I would like to introduce you to a word that may not have been widely used in marketing and communication curricula, but it is the most important event in any direct response marketing you will do. “Conversion” is the moment when someone decides to become a lead or a sale in your campaign.

You will have been taught a great deal about how to get people’s attention, primarily by interrupting them. You will have been steeped in the importance of message, brand, and emotion. You will have learned the importance of creative in the communication process. You will have been shown the importance of identifying your market segments by demographic, geographic and psychographic data.

In the world of branding and image-building, these skills are largely sufficient. However, when you are asking “suspects” to call, register, or buy from you, conversion is the critical piece of the puzzle.

Conversion is important because it is a measurable event. Branding and awareness marketing must be measured by surveying the marketplace. Did they see the ad? Did they remember it? Would it entice them to buy?

Conversions can be counted: calls made, leads generated and sales completed.

What does it mean to be able to measure your marketing results? It means that you can continue to do the things that work, and stop spending on those that do not. You can effectively test your creative, zeroing in on the ads and messages that generate positive business results. Once you have identified a winner, you then continue testing, trying to beat your star performer, called the Control.

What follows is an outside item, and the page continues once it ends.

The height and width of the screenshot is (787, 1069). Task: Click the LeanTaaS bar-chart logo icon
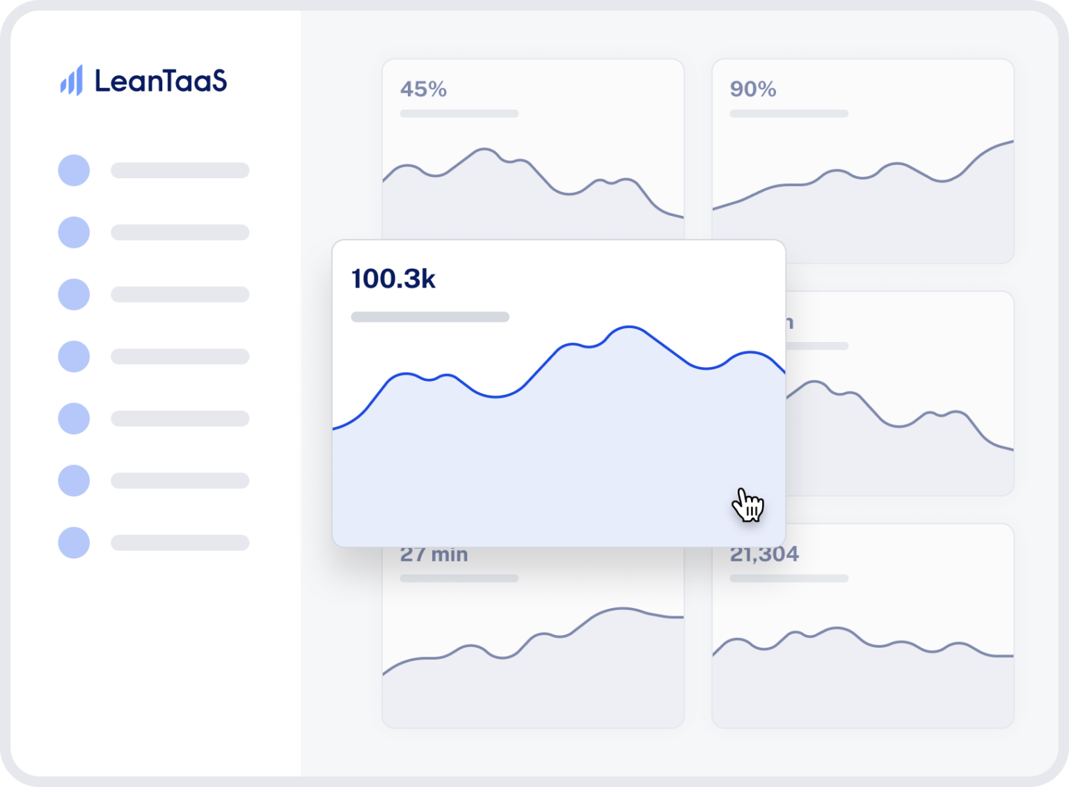pyautogui.click(x=72, y=81)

The result is marketing that gets continuously better, meaning it gets cheaper and cheaper to generate new leads and sales.

The Peculiar Math of Conversion

Focus on conversion and let the math work in your favor.

If you spend $1000 to generate 1000 impressions through an ad or email, your cost per impression is $1. Let’s assume that 1% of those impressions buy as a result. You have a 1% conversion rate. That means 10 new leads or 10 new customers.

Your Acquisition Cost is the $1000 spent divided by 10 conversion, or $10.

If you want to double your results, you can spend $2000 and generation 2000 impressions. It would be assumed that you would generate 20 new customers with your 1% conversion rate.

However, if you want to double your results without increasing your budget, how would you do that? If you increased your conversion rate to 2%, your $1000 ad campaign would now generate 20 customers, the same number that $2000 would have generated before.

Your acquisition cost drops to $5 per customer, meaning you are benefiting for half the cost.

Increasing Conversion Rates

In the online world, where almost all prospect actions can be measured, you will find that Web sites do a terrible job of converting visitors to leads or sales. Learn the ways of conversion, and you will be invaluable to companies in almost any industry.